- _Exercise data_:
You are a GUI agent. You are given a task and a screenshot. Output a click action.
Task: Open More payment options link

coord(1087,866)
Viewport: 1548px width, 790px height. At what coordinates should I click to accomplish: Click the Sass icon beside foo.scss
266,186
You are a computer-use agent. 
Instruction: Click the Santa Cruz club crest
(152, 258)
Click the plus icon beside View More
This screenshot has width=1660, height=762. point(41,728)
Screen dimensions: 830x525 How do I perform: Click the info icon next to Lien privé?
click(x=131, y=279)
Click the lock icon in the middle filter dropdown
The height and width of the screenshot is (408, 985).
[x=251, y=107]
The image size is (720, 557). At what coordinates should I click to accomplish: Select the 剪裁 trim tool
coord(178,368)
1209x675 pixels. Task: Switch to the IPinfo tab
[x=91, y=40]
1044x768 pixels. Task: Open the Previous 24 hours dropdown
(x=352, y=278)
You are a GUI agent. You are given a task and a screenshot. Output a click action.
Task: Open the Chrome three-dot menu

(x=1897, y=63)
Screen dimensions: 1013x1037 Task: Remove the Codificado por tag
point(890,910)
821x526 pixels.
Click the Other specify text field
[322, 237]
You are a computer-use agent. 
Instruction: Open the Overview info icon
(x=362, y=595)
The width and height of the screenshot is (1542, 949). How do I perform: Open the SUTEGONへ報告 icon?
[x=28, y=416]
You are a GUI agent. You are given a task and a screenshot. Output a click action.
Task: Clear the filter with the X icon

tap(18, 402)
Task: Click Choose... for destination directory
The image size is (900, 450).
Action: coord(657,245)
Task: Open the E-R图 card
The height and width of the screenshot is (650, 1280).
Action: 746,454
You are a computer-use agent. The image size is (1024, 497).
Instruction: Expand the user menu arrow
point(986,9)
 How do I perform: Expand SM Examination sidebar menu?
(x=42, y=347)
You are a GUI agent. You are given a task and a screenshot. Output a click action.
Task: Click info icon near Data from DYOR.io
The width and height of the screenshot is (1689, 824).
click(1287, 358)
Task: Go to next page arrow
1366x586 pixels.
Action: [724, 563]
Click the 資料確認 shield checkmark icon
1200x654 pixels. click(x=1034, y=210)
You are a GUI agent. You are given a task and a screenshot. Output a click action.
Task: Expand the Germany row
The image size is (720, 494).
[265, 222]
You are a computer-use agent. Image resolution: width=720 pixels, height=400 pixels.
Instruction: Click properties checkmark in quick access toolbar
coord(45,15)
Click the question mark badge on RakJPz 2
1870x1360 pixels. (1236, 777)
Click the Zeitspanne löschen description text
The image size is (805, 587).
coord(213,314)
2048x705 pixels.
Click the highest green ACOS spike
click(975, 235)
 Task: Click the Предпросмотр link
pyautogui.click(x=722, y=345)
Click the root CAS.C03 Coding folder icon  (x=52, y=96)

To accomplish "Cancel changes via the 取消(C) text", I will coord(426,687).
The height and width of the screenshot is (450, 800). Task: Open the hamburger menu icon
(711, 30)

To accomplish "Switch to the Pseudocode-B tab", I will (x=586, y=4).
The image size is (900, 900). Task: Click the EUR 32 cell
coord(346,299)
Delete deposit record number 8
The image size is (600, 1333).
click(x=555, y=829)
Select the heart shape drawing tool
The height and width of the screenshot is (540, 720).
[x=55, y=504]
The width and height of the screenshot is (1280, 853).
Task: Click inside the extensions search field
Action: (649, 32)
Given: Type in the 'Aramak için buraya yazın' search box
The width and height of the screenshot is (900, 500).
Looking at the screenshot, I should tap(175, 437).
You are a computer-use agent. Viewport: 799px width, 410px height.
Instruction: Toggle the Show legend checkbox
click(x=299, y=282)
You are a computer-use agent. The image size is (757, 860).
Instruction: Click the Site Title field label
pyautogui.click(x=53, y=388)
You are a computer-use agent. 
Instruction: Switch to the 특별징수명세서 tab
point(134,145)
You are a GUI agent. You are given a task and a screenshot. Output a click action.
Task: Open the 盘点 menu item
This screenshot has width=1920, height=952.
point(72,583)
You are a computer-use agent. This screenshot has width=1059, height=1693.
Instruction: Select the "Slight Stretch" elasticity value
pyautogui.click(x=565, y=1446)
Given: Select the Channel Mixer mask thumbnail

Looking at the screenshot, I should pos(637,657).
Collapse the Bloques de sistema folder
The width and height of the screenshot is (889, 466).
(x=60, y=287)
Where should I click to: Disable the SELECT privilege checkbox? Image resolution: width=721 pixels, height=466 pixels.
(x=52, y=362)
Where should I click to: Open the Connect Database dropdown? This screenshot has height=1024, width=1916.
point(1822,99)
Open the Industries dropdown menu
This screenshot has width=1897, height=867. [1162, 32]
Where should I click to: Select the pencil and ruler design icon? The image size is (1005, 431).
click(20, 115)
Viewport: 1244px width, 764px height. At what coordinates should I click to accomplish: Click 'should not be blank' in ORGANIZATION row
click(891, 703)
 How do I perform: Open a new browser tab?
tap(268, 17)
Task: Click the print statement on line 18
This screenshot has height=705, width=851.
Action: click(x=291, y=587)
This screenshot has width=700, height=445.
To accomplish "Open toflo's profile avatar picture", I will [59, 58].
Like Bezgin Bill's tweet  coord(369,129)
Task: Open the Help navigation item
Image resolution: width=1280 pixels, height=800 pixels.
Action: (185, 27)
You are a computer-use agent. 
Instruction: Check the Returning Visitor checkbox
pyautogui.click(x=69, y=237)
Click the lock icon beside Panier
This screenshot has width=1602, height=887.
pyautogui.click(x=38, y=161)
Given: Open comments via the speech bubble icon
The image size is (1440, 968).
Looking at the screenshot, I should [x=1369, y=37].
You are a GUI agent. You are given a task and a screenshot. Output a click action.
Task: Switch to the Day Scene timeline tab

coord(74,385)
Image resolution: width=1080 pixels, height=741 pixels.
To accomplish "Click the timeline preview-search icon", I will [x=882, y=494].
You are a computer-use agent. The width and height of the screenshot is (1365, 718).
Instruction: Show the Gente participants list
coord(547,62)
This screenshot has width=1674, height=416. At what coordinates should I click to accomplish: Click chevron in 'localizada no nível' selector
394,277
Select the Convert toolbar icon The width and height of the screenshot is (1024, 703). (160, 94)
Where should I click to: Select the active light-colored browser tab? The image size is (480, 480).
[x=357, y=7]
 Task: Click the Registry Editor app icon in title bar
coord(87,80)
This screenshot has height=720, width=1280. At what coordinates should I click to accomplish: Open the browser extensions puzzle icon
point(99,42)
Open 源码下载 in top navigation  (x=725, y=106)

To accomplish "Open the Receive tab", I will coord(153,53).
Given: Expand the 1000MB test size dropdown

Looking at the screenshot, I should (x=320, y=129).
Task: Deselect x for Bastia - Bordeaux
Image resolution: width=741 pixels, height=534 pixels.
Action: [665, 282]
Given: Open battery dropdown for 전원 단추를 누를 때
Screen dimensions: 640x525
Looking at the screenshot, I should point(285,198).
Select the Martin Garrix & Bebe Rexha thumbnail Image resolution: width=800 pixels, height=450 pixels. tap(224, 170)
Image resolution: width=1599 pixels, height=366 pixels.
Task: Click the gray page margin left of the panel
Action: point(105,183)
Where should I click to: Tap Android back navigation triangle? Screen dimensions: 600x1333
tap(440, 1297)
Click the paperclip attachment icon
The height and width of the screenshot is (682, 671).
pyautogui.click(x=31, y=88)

- _Work item_: Make a verbatim copy of every entry shown above.

- _Answer to the problem_:
You are a GUI agent. You are given a task and a screenshot. Output a click action.
Task: Open More payment options link

coord(1087,866)
Viewport: 1548px width, 790px height. At what coordinates should I click to accomplish: Click the Sass icon beside foo.scss
266,186
You are a computer-use agent. 
Instruction: Click the Santa Cruz club crest
(152, 258)
Click the plus icon beside View More
This screenshot has width=1660, height=762. point(41,728)
Screen dimensions: 830x525 How do I perform: Click the info icon next to Lien privé?
click(x=131, y=279)
Click the lock icon in the middle filter dropdown
The height and width of the screenshot is (408, 985).
[x=251, y=107]
The image size is (720, 557). At what coordinates should I click to accomplish: Select the 剪裁 trim tool
coord(178,368)
1209x675 pixels. Task: Switch to the IPinfo tab
[x=91, y=40]
1044x768 pixels. Task: Open the Previous 24 hours dropdown
(x=352, y=278)
You are a GUI agent. You are given a task and a screenshot. Output a click action.
Task: Open the Chrome three-dot menu

(x=1897, y=63)
Screen dimensions: 1013x1037 Task: Remove the Codificado por tag
point(890,910)
821x526 pixels.
Click the Other specify text field
[322, 237]
You are a computer-use agent. 
Instruction: Open the Overview info icon
(x=362, y=595)
The width and height of the screenshot is (1542, 949). How do I perform: Open the SUTEGONへ報告 icon?
[x=28, y=416]
You are a GUI agent. You are given a task and a screenshot. Output a click action.
Task: Clear the filter with the X icon

tap(18, 402)
Task: Click Choose... for destination directory
The image size is (900, 450).
Action: coord(657,245)
Task: Open the E-R图 card
The height and width of the screenshot is (650, 1280).
Action: 746,454
You are a computer-use agent. The image size is (1024, 497).
Instruction: Expand the user menu arrow
point(986,9)
 How do I perform: Expand SM Examination sidebar menu?
(x=42, y=347)
You are a GUI agent. You are given a task and a screenshot. Output a click action.
Task: Click info icon near Data from DYOR.io
The width and height of the screenshot is (1689, 824).
click(1287, 358)
Task: Go to next page arrow
1366x586 pixels.
Action: [724, 563]
Click the 資料確認 shield checkmark icon
1200x654 pixels. click(x=1034, y=210)
You are a GUI agent. You are given a task and a screenshot. Output a click action.
Task: Expand the Germany row
The image size is (720, 494).
[265, 222]
You are a computer-use agent. Image resolution: width=720 pixels, height=400 pixels.
Instruction: Click properties checkmark in quick access toolbar
coord(45,15)
Click the question mark badge on RakJPz 2
1870x1360 pixels. (1236, 777)
Click the Zeitspanne löschen description text
The image size is (805, 587).
coord(213,314)
2048x705 pixels.
Click the highest green ACOS spike
click(975, 235)
 Task: Click the Предпросмотр link
pyautogui.click(x=722, y=345)
Click the root CAS.C03 Coding folder icon  (x=52, y=96)

To accomplish "Cancel changes via the 取消(C) text", I will coord(426,687).
The height and width of the screenshot is (450, 800). Task: Open the hamburger menu icon
(711, 30)

To accomplish "Switch to the Pseudocode-B tab", I will (x=586, y=4).
The image size is (900, 900). Task: Click the EUR 32 cell
coord(346,299)
Delete deposit record number 8
The image size is (600, 1333).
click(x=555, y=829)
Select the heart shape drawing tool
The height and width of the screenshot is (540, 720).
[x=55, y=504]
The width and height of the screenshot is (1280, 853).
Task: Click inside the extensions search field
Action: (649, 32)
Given: Type in the 'Aramak için buraya yazın' search box
The width and height of the screenshot is (900, 500).
Looking at the screenshot, I should tap(175, 437).
You are a computer-use agent. Viewport: 799px width, 410px height.
Instruction: Toggle the Show legend checkbox
click(x=299, y=282)
You are a computer-use agent. The image size is (757, 860).
Instruction: Click the Site Title field label
pyautogui.click(x=53, y=388)
You are a computer-use agent. 
Instruction: Switch to the 특별징수명세서 tab
point(134,145)
You are a GUI agent. You are given a task and a screenshot. Output a click action.
Task: Open the 盘点 menu item
This screenshot has width=1920, height=952.
point(72,583)
You are a computer-use agent. This screenshot has width=1059, height=1693.
Instruction: Select the "Slight Stretch" elasticity value
pyautogui.click(x=565, y=1446)
Given: Select the Channel Mixer mask thumbnail

Looking at the screenshot, I should pos(637,657).
Collapse the Bloques de sistema folder
The width and height of the screenshot is (889, 466).
(x=60, y=287)
Where should I click to: Disable the SELECT privilege checkbox? Image resolution: width=721 pixels, height=466 pixels.
(x=52, y=362)
Where should I click to: Open the Connect Database dropdown? This screenshot has height=1024, width=1916.
point(1822,99)
Open the Industries dropdown menu
This screenshot has width=1897, height=867. [1162, 32]
Where should I click to: Select the pencil and ruler design icon? The image size is (1005, 431).
click(20, 115)
Viewport: 1244px width, 764px height. At what coordinates should I click to accomplish: Click 'should not be blank' in ORGANIZATION row
click(891, 703)
 How do I perform: Open a new browser tab?
tap(268, 17)
Task: Click the print statement on line 18
This screenshot has height=705, width=851.
Action: click(x=291, y=587)
This screenshot has width=700, height=445.
To accomplish "Open toflo's profile avatar picture", I will [59, 58].
Like Bezgin Bill's tweet  coord(369,129)
Task: Open the Help navigation item
Image resolution: width=1280 pixels, height=800 pixels.
Action: (185, 27)
You are a computer-use agent. 
Instruction: Check the Returning Visitor checkbox
pyautogui.click(x=69, y=237)
Click the lock icon beside Panier
This screenshot has width=1602, height=887.
pyautogui.click(x=38, y=161)
Given: Open comments via the speech bubble icon
The image size is (1440, 968).
Looking at the screenshot, I should [x=1369, y=37].
You are a GUI agent. You are given a task and a screenshot. Output a click action.
Task: Switch to the Day Scene timeline tab

coord(74,385)
Image resolution: width=1080 pixels, height=741 pixels.
To accomplish "Click the timeline preview-search icon", I will [x=882, y=494].
You are a computer-use agent. The width and height of the screenshot is (1365, 718).
Instruction: Show the Gente participants list
coord(547,62)
This screenshot has width=1674, height=416. At what coordinates should I click to accomplish: Click chevron in 'localizada no nível' selector
394,277
Select the Convert toolbar icon The width and height of the screenshot is (1024, 703). (160, 94)
Where should I click to: Select the active light-colored browser tab? The image size is (480, 480).
[x=357, y=7]
 Task: Click the Registry Editor app icon in title bar
coord(87,80)
This screenshot has height=720, width=1280. At what coordinates should I click to accomplish: Open the browser extensions puzzle icon
point(99,42)
Open 源码下载 in top navigation  (x=725, y=106)

To accomplish "Open the Receive tab", I will coord(153,53).
Given: Expand the 1000MB test size dropdown

Looking at the screenshot, I should (x=320, y=129).
Task: Deselect x for Bastia - Bordeaux
Image resolution: width=741 pixels, height=534 pixels.
Action: [665, 282]
Given: Open battery dropdown for 전원 단추를 누를 때
Screen dimensions: 640x525
Looking at the screenshot, I should point(285,198).
Select the Martin Garrix & Bebe Rexha thumbnail Image resolution: width=800 pixels, height=450 pixels. tap(224, 170)
Image resolution: width=1599 pixels, height=366 pixels.
Task: Click the gray page margin left of the panel
Action: point(105,183)
Where should I click to: Tap Android back navigation triangle? Screen dimensions: 600x1333
tap(440, 1297)
Click the paperclip attachment icon
The height and width of the screenshot is (682, 671).
pyautogui.click(x=31, y=88)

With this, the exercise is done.